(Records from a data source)
_ _ _ _
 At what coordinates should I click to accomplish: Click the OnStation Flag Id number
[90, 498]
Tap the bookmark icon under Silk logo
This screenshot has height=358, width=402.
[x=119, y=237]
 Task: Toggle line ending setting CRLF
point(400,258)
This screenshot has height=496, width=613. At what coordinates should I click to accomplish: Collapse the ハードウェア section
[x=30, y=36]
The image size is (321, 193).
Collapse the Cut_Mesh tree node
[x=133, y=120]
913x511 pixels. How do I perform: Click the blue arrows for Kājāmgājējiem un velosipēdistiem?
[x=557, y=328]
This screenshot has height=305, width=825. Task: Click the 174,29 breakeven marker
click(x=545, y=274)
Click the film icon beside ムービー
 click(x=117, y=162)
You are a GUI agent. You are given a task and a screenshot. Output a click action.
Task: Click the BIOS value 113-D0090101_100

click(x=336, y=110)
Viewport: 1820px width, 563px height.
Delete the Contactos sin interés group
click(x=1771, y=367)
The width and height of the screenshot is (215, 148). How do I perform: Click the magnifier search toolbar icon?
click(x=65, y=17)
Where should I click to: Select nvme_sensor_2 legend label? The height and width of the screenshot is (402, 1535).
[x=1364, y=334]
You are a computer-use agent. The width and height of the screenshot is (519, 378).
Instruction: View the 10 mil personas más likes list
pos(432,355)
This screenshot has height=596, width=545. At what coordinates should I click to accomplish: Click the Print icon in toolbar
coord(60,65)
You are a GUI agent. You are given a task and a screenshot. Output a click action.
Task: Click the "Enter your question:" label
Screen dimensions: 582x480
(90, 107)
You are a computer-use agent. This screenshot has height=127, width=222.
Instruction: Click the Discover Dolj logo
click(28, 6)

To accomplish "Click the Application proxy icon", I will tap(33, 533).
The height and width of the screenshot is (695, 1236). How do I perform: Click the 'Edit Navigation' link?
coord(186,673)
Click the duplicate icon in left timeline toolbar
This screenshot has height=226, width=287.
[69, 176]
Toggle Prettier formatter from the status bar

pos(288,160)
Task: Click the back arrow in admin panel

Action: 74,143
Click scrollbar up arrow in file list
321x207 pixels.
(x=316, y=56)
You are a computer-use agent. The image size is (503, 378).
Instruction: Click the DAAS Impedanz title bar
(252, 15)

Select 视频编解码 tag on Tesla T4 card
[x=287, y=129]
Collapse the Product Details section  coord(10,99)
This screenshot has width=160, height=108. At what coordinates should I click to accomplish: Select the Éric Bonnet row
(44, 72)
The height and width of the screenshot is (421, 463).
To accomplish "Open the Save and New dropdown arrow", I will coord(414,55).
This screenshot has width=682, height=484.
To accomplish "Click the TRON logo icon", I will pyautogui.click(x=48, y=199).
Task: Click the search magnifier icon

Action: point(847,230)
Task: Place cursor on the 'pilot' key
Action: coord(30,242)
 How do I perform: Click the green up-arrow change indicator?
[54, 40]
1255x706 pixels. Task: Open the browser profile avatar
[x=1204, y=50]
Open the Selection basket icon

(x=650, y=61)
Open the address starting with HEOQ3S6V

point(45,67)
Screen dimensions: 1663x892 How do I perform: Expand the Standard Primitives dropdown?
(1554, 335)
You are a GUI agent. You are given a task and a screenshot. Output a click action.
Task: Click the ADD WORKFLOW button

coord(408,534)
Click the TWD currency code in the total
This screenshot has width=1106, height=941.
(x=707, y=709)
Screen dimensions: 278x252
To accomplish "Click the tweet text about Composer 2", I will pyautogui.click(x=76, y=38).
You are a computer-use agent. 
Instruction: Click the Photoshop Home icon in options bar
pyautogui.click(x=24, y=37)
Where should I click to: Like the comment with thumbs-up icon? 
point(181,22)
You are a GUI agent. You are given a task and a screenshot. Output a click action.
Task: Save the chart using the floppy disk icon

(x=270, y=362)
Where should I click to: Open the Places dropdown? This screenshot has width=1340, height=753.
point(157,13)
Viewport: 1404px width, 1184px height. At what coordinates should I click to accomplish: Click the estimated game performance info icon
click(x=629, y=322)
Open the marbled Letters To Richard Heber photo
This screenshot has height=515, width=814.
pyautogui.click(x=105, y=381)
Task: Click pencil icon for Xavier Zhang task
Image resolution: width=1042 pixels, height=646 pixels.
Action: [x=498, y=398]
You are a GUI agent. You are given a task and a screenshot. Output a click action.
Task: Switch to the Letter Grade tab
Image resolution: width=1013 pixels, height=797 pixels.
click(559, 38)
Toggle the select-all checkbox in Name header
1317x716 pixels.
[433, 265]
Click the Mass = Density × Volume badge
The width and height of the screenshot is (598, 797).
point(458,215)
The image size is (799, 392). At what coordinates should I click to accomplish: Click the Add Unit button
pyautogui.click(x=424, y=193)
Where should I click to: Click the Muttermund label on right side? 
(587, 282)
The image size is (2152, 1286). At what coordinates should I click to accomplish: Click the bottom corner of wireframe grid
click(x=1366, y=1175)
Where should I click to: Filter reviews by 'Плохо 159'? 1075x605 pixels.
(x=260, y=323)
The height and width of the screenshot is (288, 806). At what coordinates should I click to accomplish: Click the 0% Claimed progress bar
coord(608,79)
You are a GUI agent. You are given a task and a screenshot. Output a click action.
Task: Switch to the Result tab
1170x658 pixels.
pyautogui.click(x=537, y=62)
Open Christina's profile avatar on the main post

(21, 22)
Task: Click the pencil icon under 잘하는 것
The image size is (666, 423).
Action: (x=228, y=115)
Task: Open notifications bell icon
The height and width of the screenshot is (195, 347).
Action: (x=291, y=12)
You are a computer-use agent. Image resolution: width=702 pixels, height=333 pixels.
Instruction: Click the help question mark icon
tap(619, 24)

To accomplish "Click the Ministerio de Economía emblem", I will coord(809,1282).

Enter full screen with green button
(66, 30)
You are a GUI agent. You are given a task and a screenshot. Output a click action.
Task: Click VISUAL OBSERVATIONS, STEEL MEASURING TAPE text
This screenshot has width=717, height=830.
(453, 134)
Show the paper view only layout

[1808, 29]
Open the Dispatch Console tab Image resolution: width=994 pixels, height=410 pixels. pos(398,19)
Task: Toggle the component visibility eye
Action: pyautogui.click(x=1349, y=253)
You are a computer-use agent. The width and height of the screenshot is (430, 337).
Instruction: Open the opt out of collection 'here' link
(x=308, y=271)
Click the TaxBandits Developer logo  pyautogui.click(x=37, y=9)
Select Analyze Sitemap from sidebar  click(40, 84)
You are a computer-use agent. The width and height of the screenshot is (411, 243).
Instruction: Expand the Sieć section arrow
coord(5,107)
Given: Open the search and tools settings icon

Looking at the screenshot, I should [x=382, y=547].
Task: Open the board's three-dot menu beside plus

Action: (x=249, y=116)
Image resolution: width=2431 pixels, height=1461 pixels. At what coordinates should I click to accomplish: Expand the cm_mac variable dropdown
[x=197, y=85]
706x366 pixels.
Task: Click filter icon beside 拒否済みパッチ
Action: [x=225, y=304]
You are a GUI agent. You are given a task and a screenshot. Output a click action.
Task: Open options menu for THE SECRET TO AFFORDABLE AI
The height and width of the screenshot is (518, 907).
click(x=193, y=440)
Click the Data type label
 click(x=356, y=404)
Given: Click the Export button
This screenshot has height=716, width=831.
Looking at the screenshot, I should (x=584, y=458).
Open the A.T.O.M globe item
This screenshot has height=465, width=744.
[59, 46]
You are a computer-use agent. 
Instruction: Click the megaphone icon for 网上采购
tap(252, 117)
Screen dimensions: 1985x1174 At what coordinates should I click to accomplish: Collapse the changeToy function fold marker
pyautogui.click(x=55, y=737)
_ _ _ _
Exercise task.
Rewrite the listing above with "GUI agent" swapped for "interface agent" everywhere it occurs, leaving every other line and word unchanged.

Solution to the problem.
 At what coordinates should I click to accomplish: Click the OnStation Flag Id number
[90, 498]
Tap the bookmark icon under Silk logo
This screenshot has height=358, width=402.
[x=119, y=237]
 Task: Toggle line ending setting CRLF
point(400,258)
This screenshot has height=496, width=613. At what coordinates should I click to accomplish: Collapse the ハードウェア section
[x=30, y=36]
The image size is (321, 193).
Collapse the Cut_Mesh tree node
[x=133, y=120]
913x511 pixels. How do I perform: Click the blue arrows for Kājāmgājējiem un velosipēdistiem?
[x=557, y=328]
This screenshot has height=305, width=825. Task: Click the 174,29 breakeven marker
click(x=545, y=274)
Click the film icon beside ムービー
 click(x=117, y=162)
You are a interface agent. You are given a task and a screenshot. Output a click action.
Task: Click the BIOS value 113-D0090101_100

click(x=336, y=110)
Viewport: 1820px width, 563px height.
Delete the Contactos sin interés group
click(x=1771, y=367)
The width and height of the screenshot is (215, 148). How do I perform: Click the magnifier search toolbar icon?
click(x=65, y=17)
Where should I click to: Select nvme_sensor_2 legend label? The height and width of the screenshot is (402, 1535).
[x=1364, y=334]
You are a computer-use agent. The width and height of the screenshot is (519, 378).
Instruction: View the 10 mil personas más likes list
pos(432,355)
This screenshot has height=596, width=545. At what coordinates should I click to accomplish: Click the Print icon in toolbar
coord(60,65)
You are a interface agent. You are given a task and a screenshot. Output a click action.
Task: Click the "Enter your question:" label
Screen dimensions: 582x480
(90, 107)
You are a computer-use agent. This screenshot has height=127, width=222.
Instruction: Click the Discover Dolj logo
click(28, 6)

To accomplish "Click the Application proxy icon", I will tap(33, 533).
The height and width of the screenshot is (695, 1236). How do I perform: Click the 'Edit Navigation' link?
coord(186,673)
Click the duplicate icon in left timeline toolbar
This screenshot has height=226, width=287.
[69, 176]
Toggle Prettier formatter from the status bar

pos(288,160)
Task: Click the back arrow in admin panel

Action: 74,143
Click scrollbar up arrow in file list
321x207 pixels.
(x=316, y=56)
You are a computer-use agent. The image size is (503, 378).
Instruction: Click the DAAS Impedanz title bar
(252, 15)

Select 视频编解码 tag on Tesla T4 card
[x=287, y=129]
Collapse the Product Details section  coord(10,99)
This screenshot has width=160, height=108. At what coordinates should I click to accomplish: Select the Éric Bonnet row
(44, 72)
The height and width of the screenshot is (421, 463).
To accomplish "Open the Save and New dropdown arrow", I will coord(414,55).
This screenshot has width=682, height=484.
To accomplish "Click the TRON logo icon", I will pyautogui.click(x=48, y=199).
Task: Click the search magnifier icon

Action: point(847,230)
Task: Place cursor on the 'pilot' key
Action: coord(30,242)
 How do I perform: Click the green up-arrow change indicator?
[54, 40]
1255x706 pixels. Task: Open the browser profile avatar
[x=1204, y=50]
Open the Selection basket icon

(x=650, y=61)
Open the address starting with HEOQ3S6V

point(45,67)
Screen dimensions: 1663x892 How do I perform: Expand the Standard Primitives dropdown?
(1554, 335)
You are a interface agent. You are given a task and a screenshot. Output a click action.
Task: Click the ADD WORKFLOW button

coord(408,534)
Click the TWD currency code in the total
This screenshot has width=1106, height=941.
(x=707, y=709)
Screen dimensions: 278x252
To accomplish "Click the tweet text about Composer 2", I will pyautogui.click(x=76, y=38).
You are a computer-use agent. 
Instruction: Click the Photoshop Home icon in options bar
pyautogui.click(x=24, y=37)
Where should I click to: Like the comment with thumbs-up icon? 
point(181,22)
You are a interface agent. You are given a task and a screenshot. Output a click action.
Task: Save the chart using the floppy disk icon

(x=270, y=362)
Where should I click to: Open the Places dropdown? This screenshot has width=1340, height=753.
point(157,13)
Viewport: 1404px width, 1184px height. At what coordinates should I click to accomplish: Click the estimated game performance info icon
click(x=629, y=322)
Open the marbled Letters To Richard Heber photo
This screenshot has height=515, width=814.
pyautogui.click(x=105, y=381)
Task: Click pencil icon for Xavier Zhang task
Image resolution: width=1042 pixels, height=646 pixels.
Action: [x=498, y=398]
You are a interface agent. You are given a task and a screenshot. Output a click action.
Task: Switch to the Letter Grade tab
Image resolution: width=1013 pixels, height=797 pixels.
click(559, 38)
Toggle the select-all checkbox in Name header
1317x716 pixels.
[433, 265]
Click the Mass = Density × Volume badge
The width and height of the screenshot is (598, 797).
point(458,215)
The image size is (799, 392). At what coordinates should I click to accomplish: Click the Add Unit button
pyautogui.click(x=424, y=193)
Where should I click to: Click the Muttermund label on right side? 
(587, 282)
The image size is (2152, 1286). At what coordinates should I click to accomplish: Click the bottom corner of wireframe grid
click(x=1366, y=1175)
Where should I click to: Filter reviews by 'Плохо 159'? 1075x605 pixels.
(x=260, y=323)
The height and width of the screenshot is (288, 806). At what coordinates should I click to accomplish: Click the 0% Claimed progress bar
coord(608,79)
You are a interface agent. You are given a task and a screenshot. Output a click action.
Task: Switch to the Result tab
1170x658 pixels.
pyautogui.click(x=537, y=62)
Open Christina's profile avatar on the main post

(21, 22)
Task: Click the pencil icon under 잘하는 것
The image size is (666, 423).
Action: (x=228, y=115)
Task: Open notifications bell icon
The height and width of the screenshot is (195, 347).
Action: (x=291, y=12)
You are a computer-use agent. Image resolution: width=702 pixels, height=333 pixels.
Instruction: Click the help question mark icon
tap(619, 24)

To accomplish "Click the Ministerio de Economía emblem", I will coord(809,1282).

Enter full screen with green button
(66, 30)
You are a interface agent. You are given a task and a screenshot. Output a click action.
Task: Click VISUAL OBSERVATIONS, STEEL MEASURING TAPE text
This screenshot has width=717, height=830.
(453, 134)
Show the paper view only layout

[1808, 29]
Open the Dispatch Console tab Image resolution: width=994 pixels, height=410 pixels. pos(398,19)
Task: Toggle the component visibility eye
Action: pyautogui.click(x=1349, y=253)
You are a computer-use agent. The width and height of the screenshot is (430, 337).
Instruction: Open the opt out of collection 'here' link
(x=308, y=271)
Click the TaxBandits Developer logo  pyautogui.click(x=37, y=9)
Select Analyze Sitemap from sidebar  click(40, 84)
You are a computer-use agent. The width and height of the screenshot is (411, 243).
Instruction: Expand the Sieć section arrow
coord(5,107)
Given: Open the search and tools settings icon

Looking at the screenshot, I should [x=382, y=547].
Task: Open the board's three-dot menu beside plus

Action: (x=249, y=116)
Image resolution: width=2431 pixels, height=1461 pixels. At what coordinates should I click to accomplish: Expand the cm_mac variable dropdown
[x=197, y=85]
706x366 pixels.
Task: Click filter icon beside 拒否済みパッチ
Action: [x=225, y=304]
You are a interface agent. You are given a task and a screenshot. Output a click action.
Task: Open options menu for THE SECRET TO AFFORDABLE AI
The height and width of the screenshot is (518, 907).
click(x=193, y=440)
Click the Data type label
 click(x=356, y=404)
Given: Click the Export button
This screenshot has height=716, width=831.
Looking at the screenshot, I should (x=584, y=458).
Open the A.T.O.M globe item
This screenshot has height=465, width=744.
[59, 46]
You are a computer-use agent. 
Instruction: Click the megaphone icon for 网上采购
tap(252, 117)
Screen dimensions: 1985x1174 At what coordinates should I click to accomplish: Collapse the changeToy function fold marker
pyautogui.click(x=55, y=737)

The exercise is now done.